Teams were then instructed to fly to Phoenix, Arizona. Once in Phoenix, teams had to make their way to the Bondurant SuperKart School in Chandler in order to find their next clue.
 In this leg's Roadblock, one team member had to drive a racing go-kart for 50 laps around the race track in order to receive their next clue.
Teams had to check in at the pit stop: Fort McDowell Adventures in Fort McDowell.
Additional notes
This was a non-elimination leg.

Leg 8 (Arizona)

Episode 8: "I Don't Roll with the Punches, I Punch" (November 8, 2005)
Prize: A Jay-Flight 27 B.H. Travel Trailer (awarded to the Godlewski Family)
Eliminated: Paolo Family
Locations
Fort McDowell (Fort McDowell Adventures) 
Mesa (Phoenix–Mesa Gateway Airport – Fighter Combat International) 
Grand Canyon National Park (Grand Canyon – Lipan Point)
Page (Glen Canyon Dam) 
 Glen Canyon National Recreation Area (Horseshoe Bend) 
 Page (Antelope Point) → Lake Powell (Houseboat) 
Episode summary
At the beginning of this leg, teams were instructed to drive to Fighter Combat International in Mesa, Arizona.
 In this leg's Roadblock, one team member had to fly in a fighter plane and, following the pilot's direction, perform a 360-degree loop in order to receive their next clue.
After completing the Roadblock, teams had to drive to the Grand Canyon, where they found their next clue at Lipan Point.
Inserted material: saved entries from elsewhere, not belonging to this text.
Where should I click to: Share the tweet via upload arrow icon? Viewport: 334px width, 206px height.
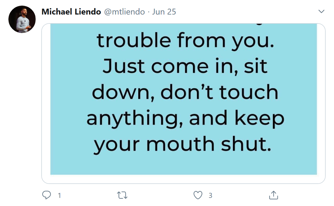[273, 195]
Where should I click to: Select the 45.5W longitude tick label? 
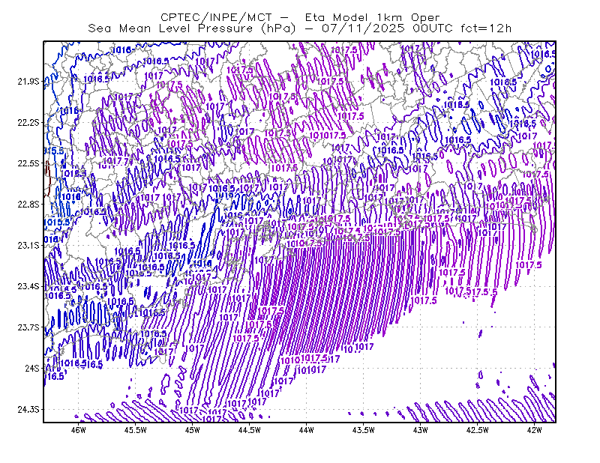coord(136,430)
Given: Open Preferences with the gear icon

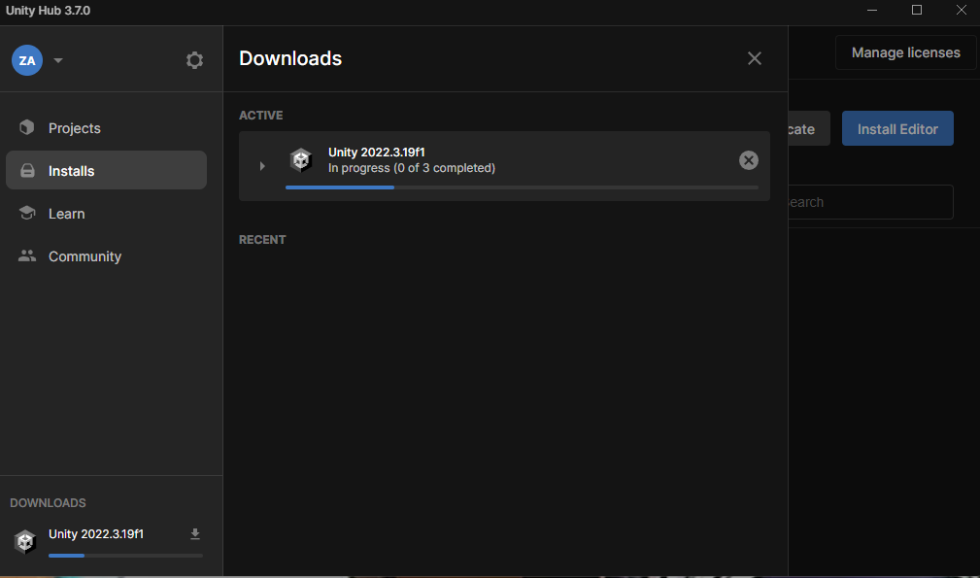Looking at the screenshot, I should click(x=194, y=60).
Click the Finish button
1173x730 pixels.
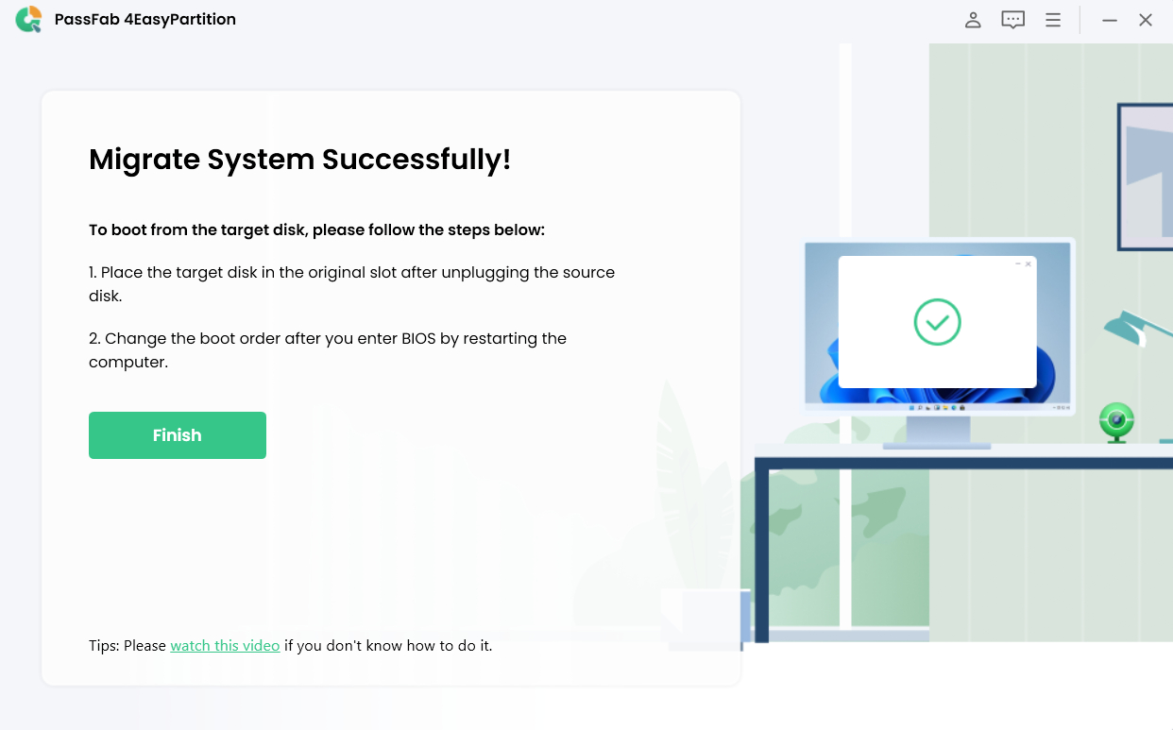[x=177, y=434]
Teams then had to drive to the Glen Canyon Dam, where they had to choose a guide, who took them to their next clue atop the dam.
 This leg's Detour was a choice between Bearing or Bailing. For both Detours options, teams traveled by motorized raft to Horseshoe Bend along the Colorado River. In Bearing, teams had to choose one of five color-coded cards with unique compass bearings. They then followed the bearing to the next card and repeated the process until they obtained four cards. Once teams had all four cards, they could exchange them for the next clue. In Bailing, teams had to use the provided tools to bail water out of a submerged boat until it was light enough to carry ashore, after which, teams received their next clue.
After completing the Detour, teams were directed to Antelope Point, where they headed down a path to Lake Powell and raced on motorboats to their pit stop: a marked houseboat.
Additional notes
Legs 7 and 8 aired back-to-back as a special two-hour episode.

Leg 9 (Arizona → Utah)

Episode 9: "How's That Face Feel?" (November 22, 2005)
Prize: A trip for four to the Teton Mountain Lodge in Jackson Hole, Wyoming (awarded to the Linz Family)
Locations
Lake Powell (Houseboat) 
 Monument Valley (John Ford's Point & Elephant Butte)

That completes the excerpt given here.